A Expo 98 fechou as contas sem dizer quanto custara a festa, embora hoje se saiba ter sido altamente deficitária. No meio da babugem, algumas coisas ficaram. Desde logo, uma estação de Metro, que ligou a zona, de 323 hectares, à cidade, alguns bairros novos e sobretudo uma zona verde. Um dos grandes pecados de Lisboa é a falta de vegetação. É verdade que o clima não é propício a árvores, mas a razão mais funda é a falta de amor dos lisboetas e das autoridades municipais pelos espaços públicos. Mesmo os que regam todos os dias as sardinheiras penduradas nos vasos das varandas são capazes de assistir, sem um protesto, à morte de uma árvore centenária situada numa praça pública. Um poeta francês, que nunca visitou Lisboa, Baudelaire, já mencionara o facto em Le Spleen de Paris: «É uma cidade à beira da água; dizem que está edificada em mármore e que o povo tem um ódio tal à vegetação que arranca todas as árvores.»10
(…) subi o Chiado. Junto à Brasileira, à volta da horrível estátua em honra de Fernando Pessoa, alguns turistas fotografavam-se uns aos outros. Dois pedintes, acompanhados de um cão ameaçador, preparavam-se para passar a noite debaixo de um arco. Caíra a soturnidade que, ao anoitecer, provoca o apetite por sofrer.
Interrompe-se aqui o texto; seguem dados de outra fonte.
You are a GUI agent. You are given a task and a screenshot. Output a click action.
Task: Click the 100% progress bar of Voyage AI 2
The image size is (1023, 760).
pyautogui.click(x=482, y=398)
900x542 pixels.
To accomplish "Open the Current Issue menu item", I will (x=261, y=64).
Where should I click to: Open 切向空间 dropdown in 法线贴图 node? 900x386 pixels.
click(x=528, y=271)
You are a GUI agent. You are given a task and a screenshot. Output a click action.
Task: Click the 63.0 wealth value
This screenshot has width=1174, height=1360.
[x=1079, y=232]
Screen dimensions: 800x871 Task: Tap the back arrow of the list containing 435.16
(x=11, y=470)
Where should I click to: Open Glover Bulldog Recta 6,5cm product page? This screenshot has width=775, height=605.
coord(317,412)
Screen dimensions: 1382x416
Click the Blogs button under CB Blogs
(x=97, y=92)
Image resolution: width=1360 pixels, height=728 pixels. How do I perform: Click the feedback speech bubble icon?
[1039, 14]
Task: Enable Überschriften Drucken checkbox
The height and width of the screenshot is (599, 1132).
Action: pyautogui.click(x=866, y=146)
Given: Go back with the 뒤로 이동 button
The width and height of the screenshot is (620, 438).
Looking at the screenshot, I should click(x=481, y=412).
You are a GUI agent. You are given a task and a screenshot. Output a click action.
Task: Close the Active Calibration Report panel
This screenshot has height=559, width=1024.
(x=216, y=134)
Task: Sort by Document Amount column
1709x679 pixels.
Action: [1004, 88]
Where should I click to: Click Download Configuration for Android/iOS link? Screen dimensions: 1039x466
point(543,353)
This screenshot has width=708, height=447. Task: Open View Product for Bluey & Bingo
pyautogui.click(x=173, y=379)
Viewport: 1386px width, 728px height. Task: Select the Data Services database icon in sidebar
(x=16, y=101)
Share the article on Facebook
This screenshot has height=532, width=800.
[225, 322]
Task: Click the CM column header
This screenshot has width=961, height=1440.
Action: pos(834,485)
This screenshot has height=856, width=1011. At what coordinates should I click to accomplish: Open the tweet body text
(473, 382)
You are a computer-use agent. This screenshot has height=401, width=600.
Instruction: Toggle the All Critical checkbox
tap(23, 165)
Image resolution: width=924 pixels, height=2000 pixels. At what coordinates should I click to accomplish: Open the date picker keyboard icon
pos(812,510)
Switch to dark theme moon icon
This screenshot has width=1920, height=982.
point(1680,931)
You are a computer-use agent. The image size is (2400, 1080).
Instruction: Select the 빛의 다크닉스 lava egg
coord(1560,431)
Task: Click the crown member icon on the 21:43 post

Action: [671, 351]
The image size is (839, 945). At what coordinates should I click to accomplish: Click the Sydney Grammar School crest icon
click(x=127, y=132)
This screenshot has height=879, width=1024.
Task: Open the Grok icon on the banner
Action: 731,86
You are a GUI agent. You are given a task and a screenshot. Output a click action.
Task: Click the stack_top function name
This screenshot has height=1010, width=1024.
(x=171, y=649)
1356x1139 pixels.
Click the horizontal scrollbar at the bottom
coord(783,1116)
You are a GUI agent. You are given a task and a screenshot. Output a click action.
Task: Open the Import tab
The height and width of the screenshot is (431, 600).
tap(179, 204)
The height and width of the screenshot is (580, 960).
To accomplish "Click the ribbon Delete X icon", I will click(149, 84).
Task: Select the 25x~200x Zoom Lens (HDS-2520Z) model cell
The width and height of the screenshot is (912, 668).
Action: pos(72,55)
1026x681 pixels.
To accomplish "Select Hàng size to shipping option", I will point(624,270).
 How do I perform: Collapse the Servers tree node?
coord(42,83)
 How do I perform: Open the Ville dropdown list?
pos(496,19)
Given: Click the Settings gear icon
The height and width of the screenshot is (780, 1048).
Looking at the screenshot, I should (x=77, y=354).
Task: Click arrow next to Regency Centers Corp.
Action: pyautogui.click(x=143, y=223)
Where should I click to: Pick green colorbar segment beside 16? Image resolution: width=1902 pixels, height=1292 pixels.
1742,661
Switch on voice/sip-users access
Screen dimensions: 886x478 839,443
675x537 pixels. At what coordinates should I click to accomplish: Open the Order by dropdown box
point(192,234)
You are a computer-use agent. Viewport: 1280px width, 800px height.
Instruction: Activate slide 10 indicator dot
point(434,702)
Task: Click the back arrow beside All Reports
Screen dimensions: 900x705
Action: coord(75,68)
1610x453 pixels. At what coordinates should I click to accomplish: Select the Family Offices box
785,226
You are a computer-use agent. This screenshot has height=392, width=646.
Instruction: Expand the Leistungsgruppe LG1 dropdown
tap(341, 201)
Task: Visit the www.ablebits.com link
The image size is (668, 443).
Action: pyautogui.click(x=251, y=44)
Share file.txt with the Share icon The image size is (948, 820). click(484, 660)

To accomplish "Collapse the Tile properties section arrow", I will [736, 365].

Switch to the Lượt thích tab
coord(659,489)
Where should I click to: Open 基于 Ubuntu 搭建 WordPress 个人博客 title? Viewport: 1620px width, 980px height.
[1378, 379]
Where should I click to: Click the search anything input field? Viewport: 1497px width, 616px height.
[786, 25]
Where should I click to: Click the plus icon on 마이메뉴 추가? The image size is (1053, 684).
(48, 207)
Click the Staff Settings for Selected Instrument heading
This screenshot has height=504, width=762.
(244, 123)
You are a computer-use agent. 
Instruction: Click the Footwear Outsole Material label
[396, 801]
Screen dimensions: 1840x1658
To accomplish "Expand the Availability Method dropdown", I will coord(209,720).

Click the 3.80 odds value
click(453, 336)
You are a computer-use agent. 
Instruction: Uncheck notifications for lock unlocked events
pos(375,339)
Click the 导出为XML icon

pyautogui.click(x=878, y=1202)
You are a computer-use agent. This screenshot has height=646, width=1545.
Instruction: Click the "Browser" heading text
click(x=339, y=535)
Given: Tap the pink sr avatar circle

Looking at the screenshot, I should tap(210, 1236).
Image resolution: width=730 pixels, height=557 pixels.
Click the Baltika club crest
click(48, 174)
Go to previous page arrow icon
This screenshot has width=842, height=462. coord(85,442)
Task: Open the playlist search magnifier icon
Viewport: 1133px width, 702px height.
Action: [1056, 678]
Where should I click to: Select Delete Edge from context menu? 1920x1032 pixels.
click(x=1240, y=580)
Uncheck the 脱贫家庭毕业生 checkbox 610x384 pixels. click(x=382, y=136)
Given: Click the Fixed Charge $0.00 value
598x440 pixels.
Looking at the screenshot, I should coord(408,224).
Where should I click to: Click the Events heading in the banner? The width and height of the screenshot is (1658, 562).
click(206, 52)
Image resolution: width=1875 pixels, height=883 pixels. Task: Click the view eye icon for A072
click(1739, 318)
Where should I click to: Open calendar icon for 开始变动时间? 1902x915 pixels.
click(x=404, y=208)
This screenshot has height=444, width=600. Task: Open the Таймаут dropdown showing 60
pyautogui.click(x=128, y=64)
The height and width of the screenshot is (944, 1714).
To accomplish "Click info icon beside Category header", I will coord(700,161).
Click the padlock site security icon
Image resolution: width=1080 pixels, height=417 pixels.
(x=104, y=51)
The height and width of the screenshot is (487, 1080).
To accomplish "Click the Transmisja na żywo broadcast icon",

Quando eu era pequenina, nunca fui interrogada sobre o que queria ser quando fosse grande, pelo que não tive oportunidade de responder que a minha ambição era doutorar-me por Oxford. Uma menina com um laço de tafetá não podia aspirar a mais do que a uma vida entre a cozinha e os engomados. Mas o destino não é tão inflexível quanto parece. Aos vinte e oito anos, encontrei-me a caminho da cidade das «dreaming spires» (não consigo usar o termo «pináculos de sonho»).
Depois de uma noite mal dormida, peguei na maleta e regressei ao meu bairro. É esta a cidade que amo. Revi, sob o céu de Janeiro, tão azul e tão fino, as casas com tabuinhas nas janelas, entre as lojas que, desafiando as leis da concorrência, conheço desde a infância. Os donos, o patrão da drogaria da Rua da Lapa, o sapateiro da Travessa do Noronha, o ourives da Rua das Portas de Santo Antão, são vestígios de uma civilização em vias de desaparecer. Tal como a luz de Lisboa, são eles que me mantêm ligada à cidade onde nasci.